#### RECORDS SUPPLIED:
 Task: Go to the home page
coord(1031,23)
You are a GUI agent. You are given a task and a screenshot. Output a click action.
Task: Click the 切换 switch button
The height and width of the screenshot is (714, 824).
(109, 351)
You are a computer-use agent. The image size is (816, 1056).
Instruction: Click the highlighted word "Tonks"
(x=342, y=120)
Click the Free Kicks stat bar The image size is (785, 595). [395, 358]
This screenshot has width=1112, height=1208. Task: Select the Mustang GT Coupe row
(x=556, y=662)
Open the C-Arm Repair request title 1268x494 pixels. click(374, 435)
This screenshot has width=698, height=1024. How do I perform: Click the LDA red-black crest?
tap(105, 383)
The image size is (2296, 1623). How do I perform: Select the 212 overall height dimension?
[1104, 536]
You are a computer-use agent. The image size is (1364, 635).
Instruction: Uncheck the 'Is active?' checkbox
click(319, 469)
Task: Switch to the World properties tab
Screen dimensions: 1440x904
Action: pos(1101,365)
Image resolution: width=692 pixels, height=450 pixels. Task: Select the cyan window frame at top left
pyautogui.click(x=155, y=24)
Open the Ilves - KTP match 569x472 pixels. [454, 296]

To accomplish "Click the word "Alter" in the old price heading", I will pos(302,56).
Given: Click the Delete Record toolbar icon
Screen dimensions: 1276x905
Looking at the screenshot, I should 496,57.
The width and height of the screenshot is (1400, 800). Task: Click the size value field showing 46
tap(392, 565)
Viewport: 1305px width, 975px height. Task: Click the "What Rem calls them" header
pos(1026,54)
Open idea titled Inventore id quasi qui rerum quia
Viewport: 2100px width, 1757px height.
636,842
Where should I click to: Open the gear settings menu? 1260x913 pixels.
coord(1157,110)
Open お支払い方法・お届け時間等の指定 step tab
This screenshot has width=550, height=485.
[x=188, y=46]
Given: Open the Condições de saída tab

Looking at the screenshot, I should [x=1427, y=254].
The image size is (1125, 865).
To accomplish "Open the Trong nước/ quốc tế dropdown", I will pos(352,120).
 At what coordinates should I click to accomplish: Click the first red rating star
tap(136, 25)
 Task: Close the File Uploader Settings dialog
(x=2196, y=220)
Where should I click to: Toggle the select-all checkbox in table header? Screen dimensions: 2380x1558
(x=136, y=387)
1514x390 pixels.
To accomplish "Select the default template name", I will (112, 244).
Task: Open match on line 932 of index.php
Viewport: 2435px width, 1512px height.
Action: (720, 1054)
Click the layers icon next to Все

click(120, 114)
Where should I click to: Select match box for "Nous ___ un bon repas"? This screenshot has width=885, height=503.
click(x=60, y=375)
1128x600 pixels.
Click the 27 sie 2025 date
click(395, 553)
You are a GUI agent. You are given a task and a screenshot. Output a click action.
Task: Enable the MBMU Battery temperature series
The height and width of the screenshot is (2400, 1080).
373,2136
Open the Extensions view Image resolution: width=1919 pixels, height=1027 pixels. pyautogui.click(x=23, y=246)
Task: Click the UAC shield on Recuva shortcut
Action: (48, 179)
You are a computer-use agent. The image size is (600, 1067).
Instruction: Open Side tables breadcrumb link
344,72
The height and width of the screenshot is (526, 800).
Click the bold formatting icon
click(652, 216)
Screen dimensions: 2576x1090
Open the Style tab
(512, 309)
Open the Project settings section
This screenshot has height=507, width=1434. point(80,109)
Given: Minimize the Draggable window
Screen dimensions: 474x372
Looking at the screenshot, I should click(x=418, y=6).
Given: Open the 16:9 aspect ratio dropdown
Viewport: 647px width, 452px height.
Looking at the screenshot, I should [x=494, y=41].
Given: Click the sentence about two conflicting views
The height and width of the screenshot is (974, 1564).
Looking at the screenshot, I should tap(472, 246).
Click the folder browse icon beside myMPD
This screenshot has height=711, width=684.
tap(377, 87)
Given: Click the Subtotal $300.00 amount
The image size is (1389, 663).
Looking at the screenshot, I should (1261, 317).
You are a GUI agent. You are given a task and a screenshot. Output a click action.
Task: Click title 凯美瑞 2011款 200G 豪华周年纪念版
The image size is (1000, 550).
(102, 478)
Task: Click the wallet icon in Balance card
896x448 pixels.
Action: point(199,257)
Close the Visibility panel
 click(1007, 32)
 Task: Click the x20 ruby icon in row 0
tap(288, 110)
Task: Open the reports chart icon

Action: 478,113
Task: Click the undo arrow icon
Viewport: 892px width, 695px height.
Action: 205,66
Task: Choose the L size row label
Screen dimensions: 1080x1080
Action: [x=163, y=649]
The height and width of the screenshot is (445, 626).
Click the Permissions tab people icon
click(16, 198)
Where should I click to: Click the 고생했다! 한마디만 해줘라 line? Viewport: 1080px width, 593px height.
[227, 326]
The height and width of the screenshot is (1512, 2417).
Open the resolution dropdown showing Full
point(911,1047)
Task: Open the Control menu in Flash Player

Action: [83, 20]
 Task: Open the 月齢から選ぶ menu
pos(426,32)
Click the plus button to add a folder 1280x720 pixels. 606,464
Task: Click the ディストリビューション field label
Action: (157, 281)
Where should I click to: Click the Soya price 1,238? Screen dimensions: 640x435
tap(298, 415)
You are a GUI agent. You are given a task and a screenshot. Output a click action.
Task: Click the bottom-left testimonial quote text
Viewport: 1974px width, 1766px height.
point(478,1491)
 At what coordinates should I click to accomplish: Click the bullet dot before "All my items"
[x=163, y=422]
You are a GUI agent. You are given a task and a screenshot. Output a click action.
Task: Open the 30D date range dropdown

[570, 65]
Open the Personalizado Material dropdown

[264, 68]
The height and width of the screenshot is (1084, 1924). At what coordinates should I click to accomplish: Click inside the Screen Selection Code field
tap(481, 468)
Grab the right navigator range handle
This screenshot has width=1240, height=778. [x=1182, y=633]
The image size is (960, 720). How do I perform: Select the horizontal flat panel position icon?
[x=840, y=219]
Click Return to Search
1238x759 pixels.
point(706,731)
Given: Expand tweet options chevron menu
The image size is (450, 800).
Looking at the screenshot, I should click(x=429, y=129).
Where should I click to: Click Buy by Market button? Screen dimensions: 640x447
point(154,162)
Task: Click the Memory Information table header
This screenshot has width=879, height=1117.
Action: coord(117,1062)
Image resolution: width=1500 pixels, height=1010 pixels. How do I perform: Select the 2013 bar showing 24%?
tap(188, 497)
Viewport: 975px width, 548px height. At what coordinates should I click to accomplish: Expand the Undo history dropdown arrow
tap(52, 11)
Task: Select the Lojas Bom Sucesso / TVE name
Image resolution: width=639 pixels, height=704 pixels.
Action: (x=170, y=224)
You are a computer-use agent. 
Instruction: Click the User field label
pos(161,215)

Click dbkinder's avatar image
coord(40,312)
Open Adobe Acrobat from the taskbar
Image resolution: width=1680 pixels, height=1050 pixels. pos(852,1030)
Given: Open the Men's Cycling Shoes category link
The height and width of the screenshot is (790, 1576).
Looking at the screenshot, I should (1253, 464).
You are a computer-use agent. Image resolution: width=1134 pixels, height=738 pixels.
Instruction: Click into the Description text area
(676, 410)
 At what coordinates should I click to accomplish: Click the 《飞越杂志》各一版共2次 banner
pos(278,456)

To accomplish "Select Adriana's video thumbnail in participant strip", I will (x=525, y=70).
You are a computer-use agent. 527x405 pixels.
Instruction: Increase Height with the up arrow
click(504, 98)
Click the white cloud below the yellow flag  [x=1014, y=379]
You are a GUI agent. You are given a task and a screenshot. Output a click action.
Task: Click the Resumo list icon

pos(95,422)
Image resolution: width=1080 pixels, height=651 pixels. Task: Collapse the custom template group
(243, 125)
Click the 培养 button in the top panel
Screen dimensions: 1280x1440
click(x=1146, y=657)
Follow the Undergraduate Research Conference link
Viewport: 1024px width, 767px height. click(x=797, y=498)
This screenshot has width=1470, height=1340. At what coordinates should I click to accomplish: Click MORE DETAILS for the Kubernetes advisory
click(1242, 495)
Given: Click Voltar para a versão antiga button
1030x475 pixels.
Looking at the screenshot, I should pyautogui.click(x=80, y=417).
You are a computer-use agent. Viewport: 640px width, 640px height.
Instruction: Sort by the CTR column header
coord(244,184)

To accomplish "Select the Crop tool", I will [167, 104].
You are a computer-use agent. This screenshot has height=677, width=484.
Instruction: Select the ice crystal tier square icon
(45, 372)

#### WHAT IS EXPECTED:
Count the lines of the material above that contain the word "label". Reply with the number alone.

#### RESULT FOR THIS EXERCISE:
3